++++ Dataset records

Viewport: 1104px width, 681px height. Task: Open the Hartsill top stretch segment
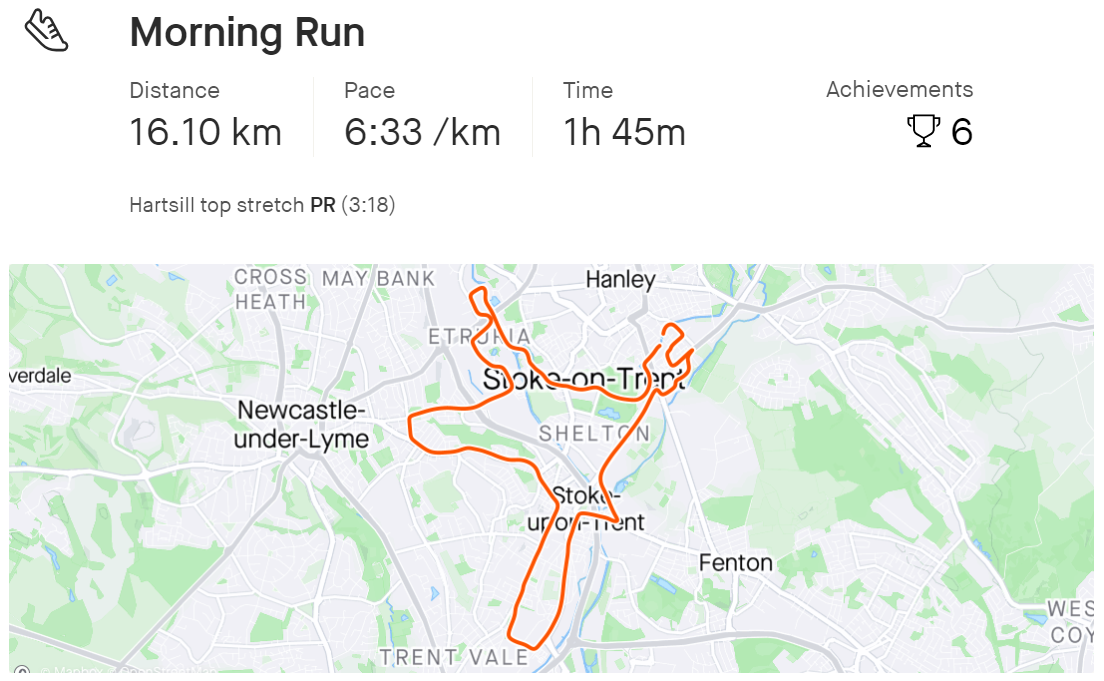[x=216, y=206]
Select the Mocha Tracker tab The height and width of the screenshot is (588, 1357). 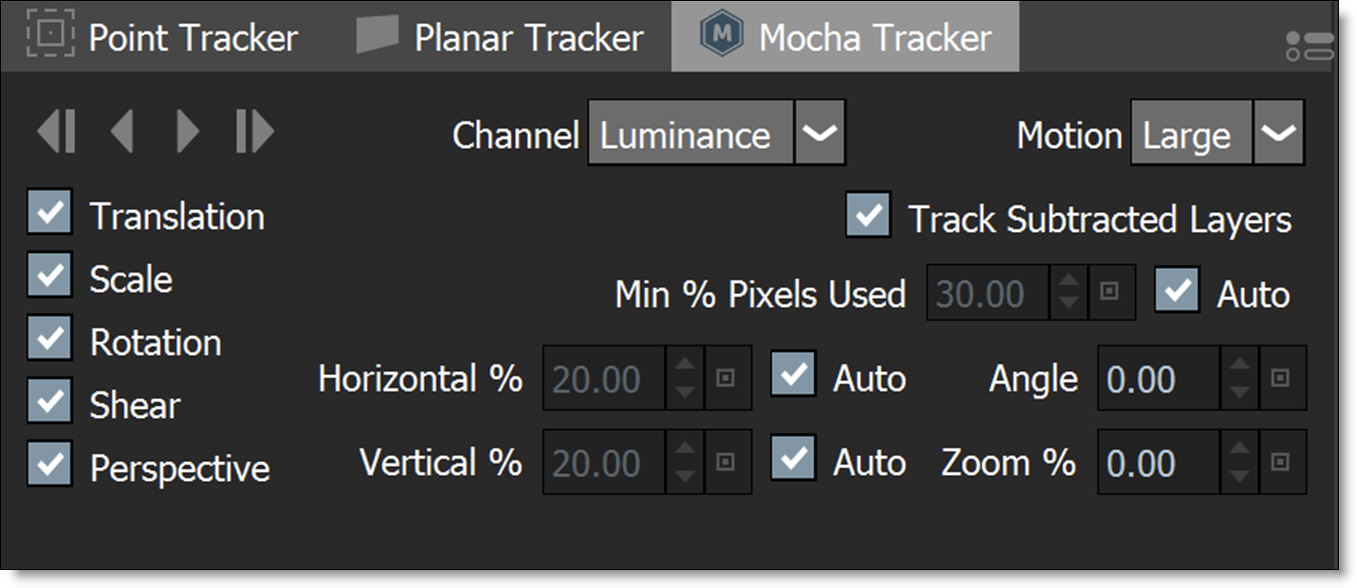coord(845,38)

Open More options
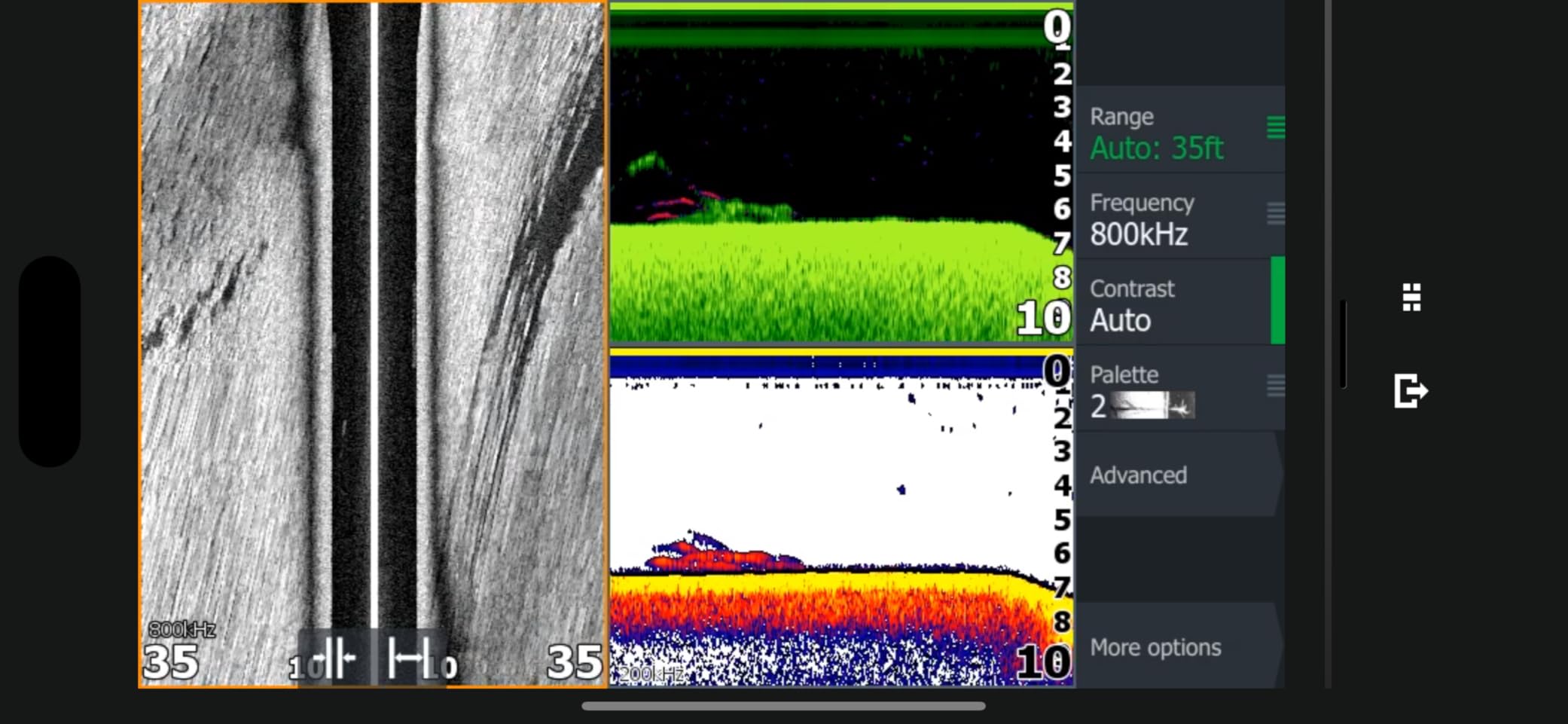coord(1155,646)
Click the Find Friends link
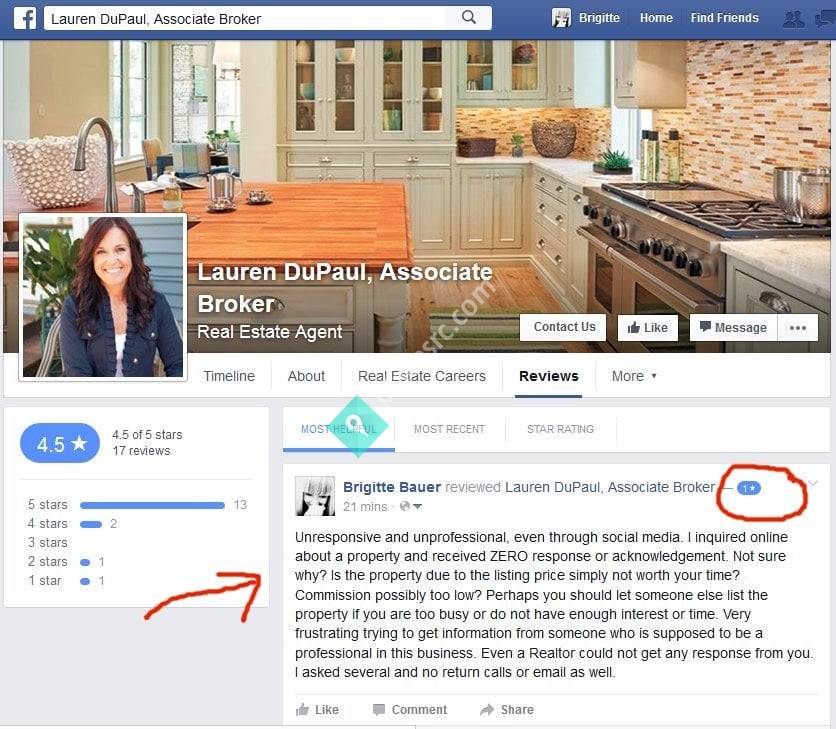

++++++++

#### [Exercise]
Pick out and copy each line of the records that contains the string "Open". Letter case counts.

#### [Task solution]
Viewport: 1104px width, 681px height. Task: Open the Hartsill top stretch segment
Open More options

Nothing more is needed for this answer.